Nous nous rencontrerons dimanche après-midi.

Le poison a peut-être été mêlé à mon café ou caché dans ma cigarette. Je fume ma cigarette, je descends dans la rue. C'est alors que je sens qu'il grimpe à mon cerveau. Qui d'entre vous connaît cela ?

Ça commence par un grand étonnement. Je repense que le matin j'ai chanté à haute voix, puis une émotion, une lettre, m'a fait pleurer, j'ai pensé à ma maîtresse, je voulais me tirer une balle dans la tête avec un grand pistolet, mais pas n'importe comment, je voulais que ça éclate, que ça tonne, que ça fulgure. Nirvâna, froufroutement d'ailes noires, cimetière silencieux, clair de lune, vengeance, mort. En travers, un ange noir. Mysticisme, Ding an sich[2], résurrection. Éternité.

Que s'est-il passé le matin ? Je n'y comprends pas un traître mot. Il n'y a pas un mot de vrai là-dedans. Il y a du monde, les gens vont, viennent. Le dimanche matin les asticots malodorants du travail sortent de leurs terriers et font comme si eux aussi avaient le droit de vivre, et même eux seuls. Ils font de la balançoire au Bois de la Ville. Ils parlent fort : hé, nous sommes là, disent-ils, nous sommes même les seuls. Je ne comprends pas, je n'y comprends rien. Je ne comprends pas ce qu'ils font. J'aimerais demander à quelqu'un à quoi sert cette bousculade. Et cet homme-là qui vient en face de moi, pourquoi ne va-t-il pas en sens contraire, n'est-ce pas égal ? Moi, ça m'est complètement égal. Et pourquoi les maisons alignées font-elles leur important ? Et les trams aussi, comme ils se donnent de l'importance à tintinnabuler si fort ! Tout le monde court, va et vient avec tant d'assurance – comme s'il tramait quelque chose. Que se trame-t-il ici, s'il vous plaît ? Je sais très bien qu'il ne se trame rien puisque cela fait des années que je vois la même chose et rien n'en sort. Mais alors qu'y a-t-il de si important ?
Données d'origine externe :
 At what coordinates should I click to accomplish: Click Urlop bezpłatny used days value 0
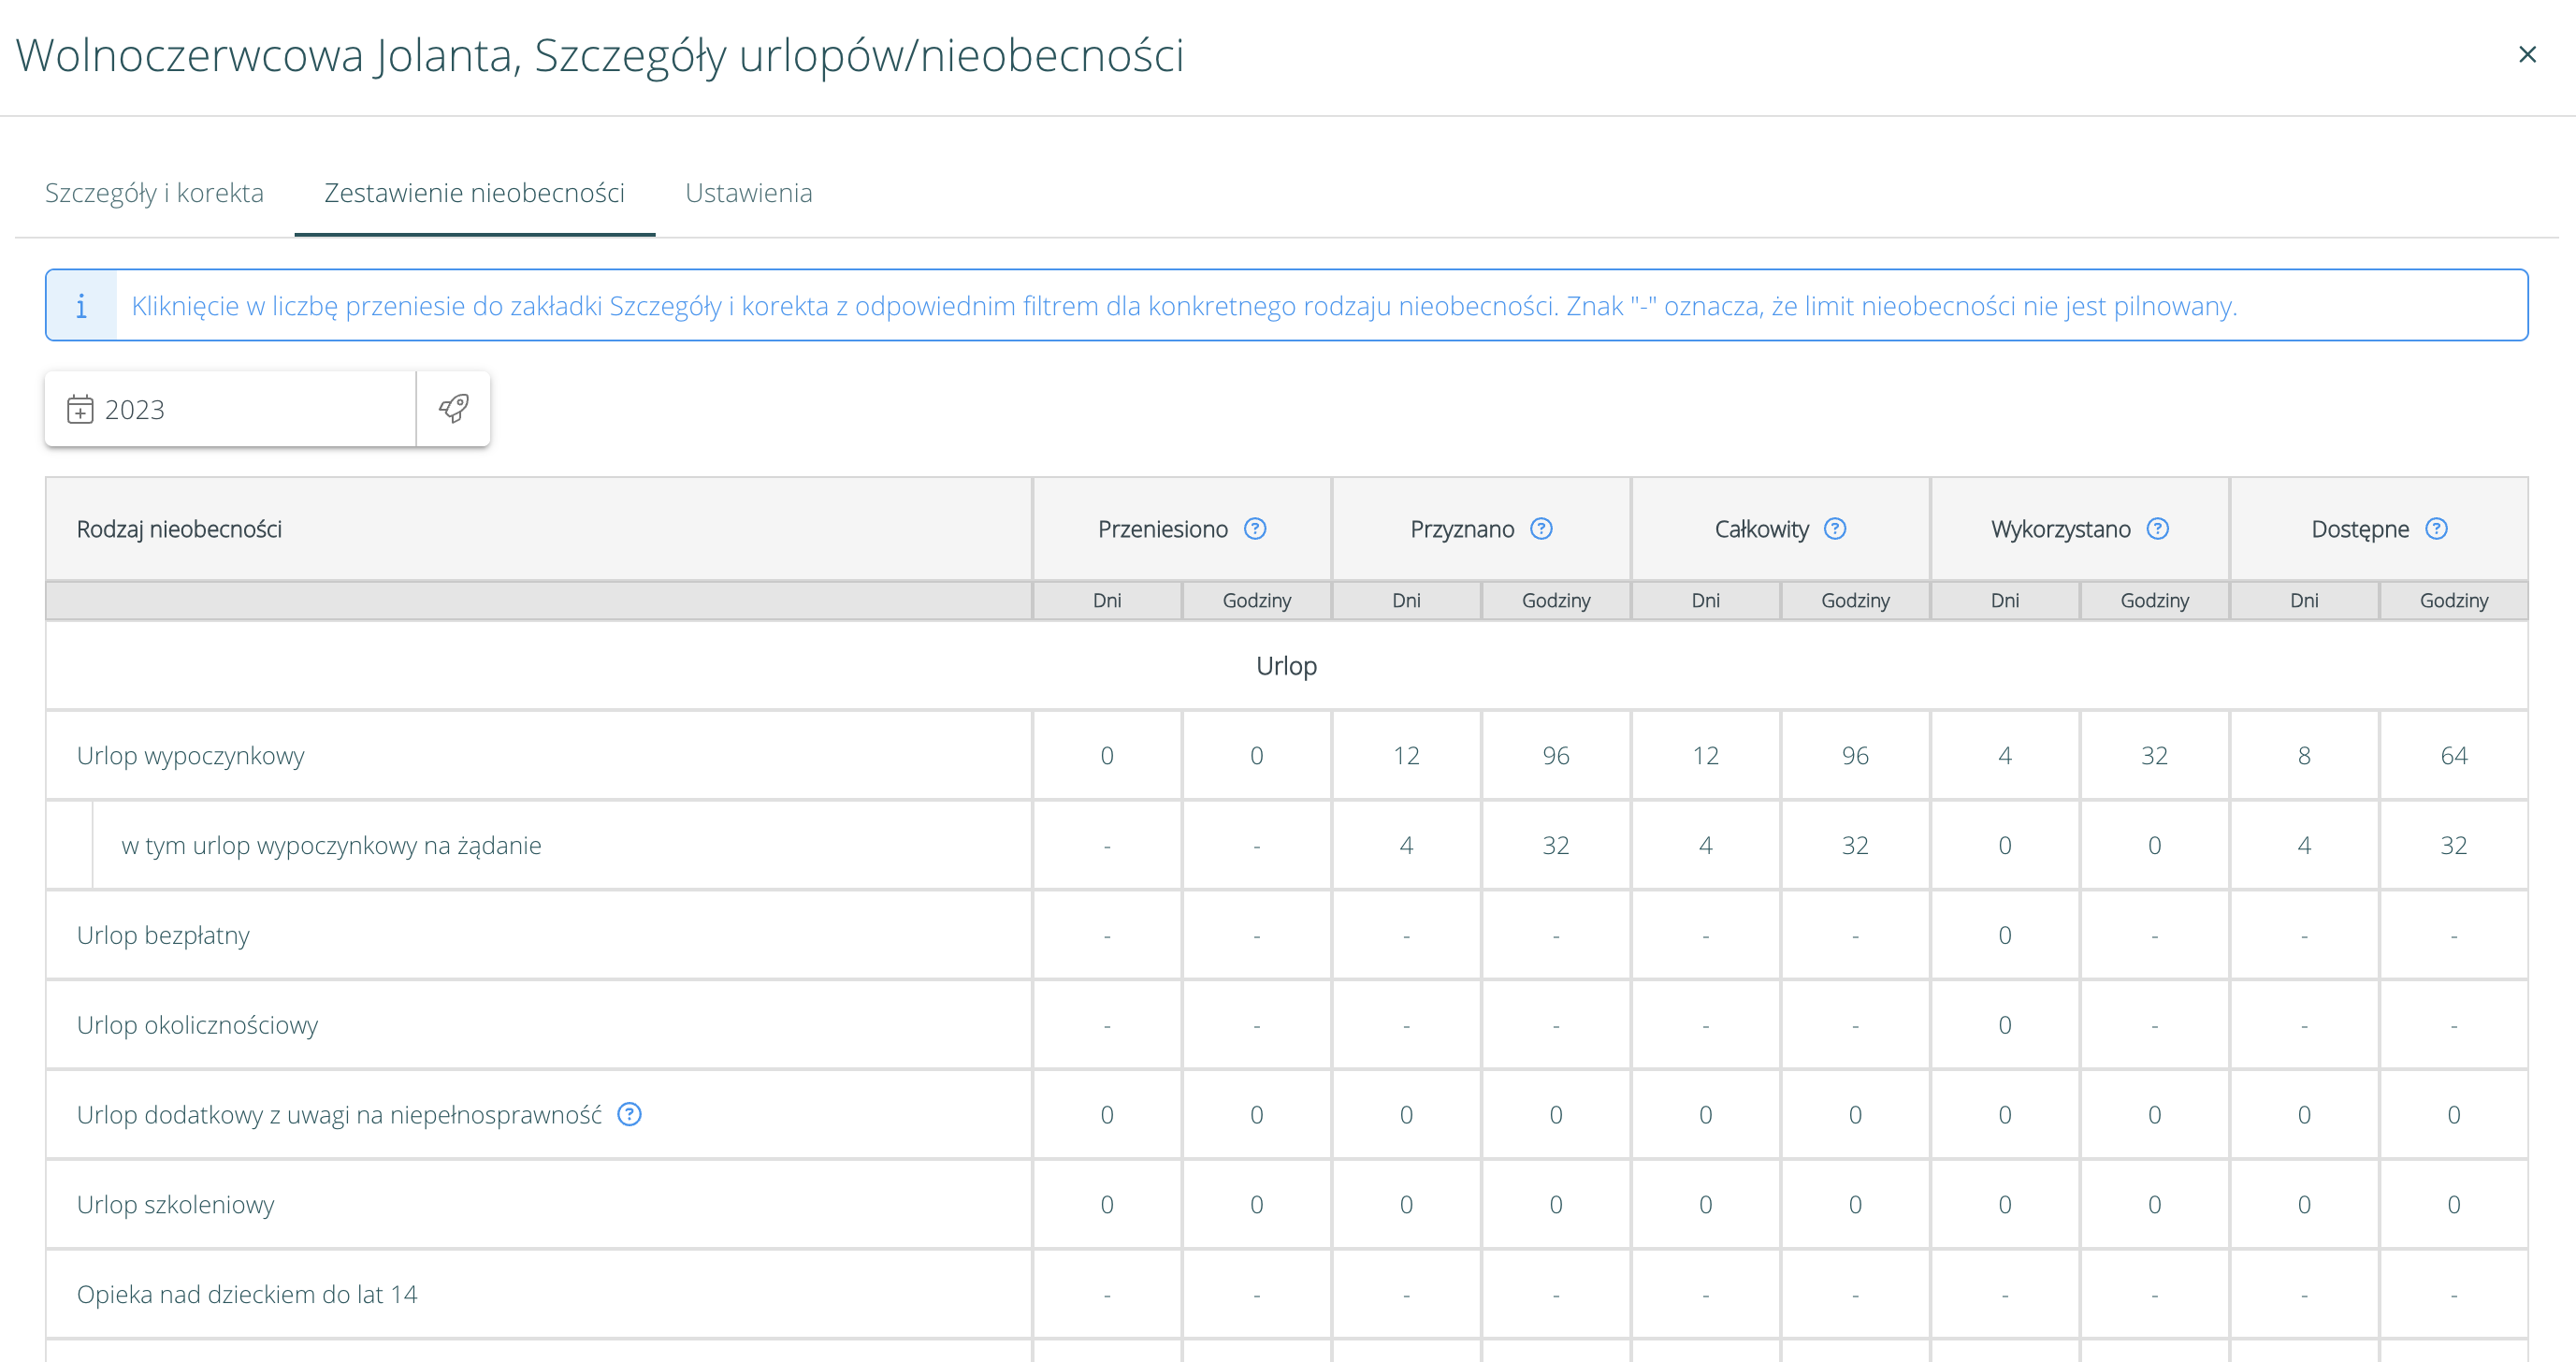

L'important pour l'homme ce sont ses mains, ses jambes et sa tête. Il est vrai que j'ai appris dès l'école qu'on a besoin de mains pour travailler avec, il faut des yeux pour voir avec, et une bouche pour manger avec. Chaque détail a donc un but. Mais quel est le but de l'homme tout entier ? L'homme entier n'a aucun but. Mais si, nous dit-on, parce que l'homme entier fait partie de la société, et c’est vrai. Mais quel est le but de la société tout entière ? Ah bon.
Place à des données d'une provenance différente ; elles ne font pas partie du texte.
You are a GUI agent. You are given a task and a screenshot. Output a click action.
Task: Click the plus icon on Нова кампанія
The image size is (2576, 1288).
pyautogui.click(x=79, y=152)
C'est tout de même curieux que ce matin j'avais encore compris. Oui, je me rappelle. Le matin je me disais : l'Infini. Le néant. Je sais, je sais, très loin, encore plus loin. Bon, je veux bien le croire, je le conçois aussi, mais est-ce qu’il représente quelque chose pour moi ? Ce matin il devait bien car cela m'intriguait et m'intéressait. Si ça ne m'avait pas intéressé je me serais endormi. Tout comme ces gens s'endormiraient s'ils comprenaient que leurs fourmillantes allées et venues ne servent à rien. Mais eux, ils répondent : nous ne dormons pas, nous allons au Bois de la Ville pour nous amuser, nous balancer, tirer à la carabine, nous ne nous ennuyons pas.

Hum. Et moi, que fais-je alors dans les moments où je ne m'ennuie pas ? Ça me revient confusément comme dans un brouillard. Oui, oui, des livres, des idéaux, je pleure, je ris, je m'émeus, je me passionne, je pense à ma maîtresse, je veux mourir mais m'écrouler à travers des nuages tonnant dans les profondeurs – et je dis : Infini. Bien sûr. Voilà comment j'ai l'habitude de me distraire, voilà pourquoi je ne me suis jamais ennuyé..
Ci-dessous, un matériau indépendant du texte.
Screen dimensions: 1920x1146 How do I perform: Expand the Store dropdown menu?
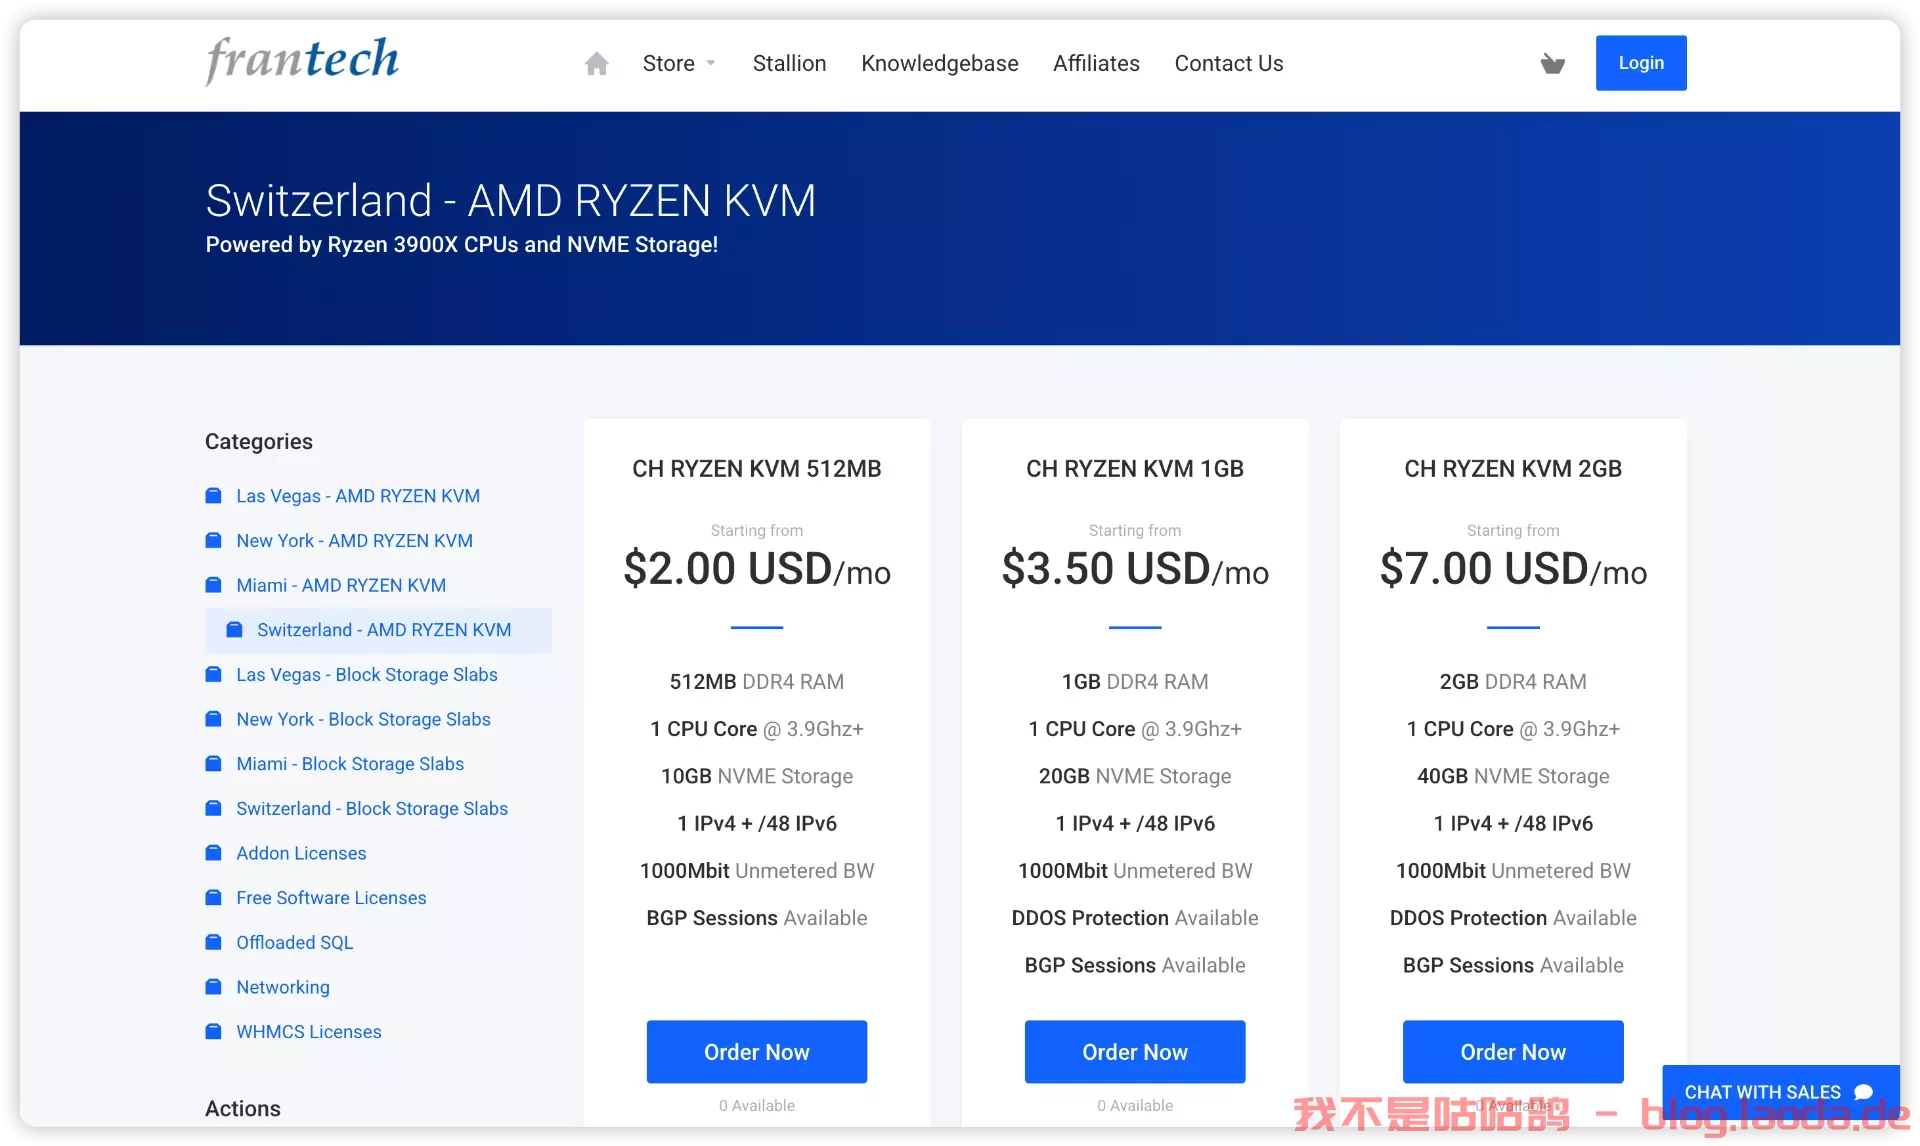668,64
Pour moi c'est donc la même chose que pour eux la balançoire ou le tir à la carabine. Mais alors comment le monde tourne-t-il donc ? Voyons un peu.

Au commencement était l'Ennui. Et le Seigneur dit : que la Distraction soit, sinon je m'endors. Et il inventa de petites billes pour lui, et il les fit rouler par-ci par-là. Et il en fit sa distraction durant six jours. Le sixième jour dans l'après-midi il poussa un grand bâillement, il avait failli s'endormir. Et vite il inventa l'homme.

L'homme poussa un grand bâillement, il avait failli s'endormir. Il s'inventa Dieu et il se balança dessus, durant six mille ans il tira à la carabine avec, au Bois de la Ville. J'étais parmi eux et je m'ennuyais. J'ai inventé pour moi Vérité, Vie et Mort juste pour ne pas m'endormir. Je me suis inventé une maîtresse et des larmes et des douleurs lancinantes pour ne pas m'endormir. Ne te rappelles-tu pas ? Le matin je pleurais et je me cognais la tête contre le plancher.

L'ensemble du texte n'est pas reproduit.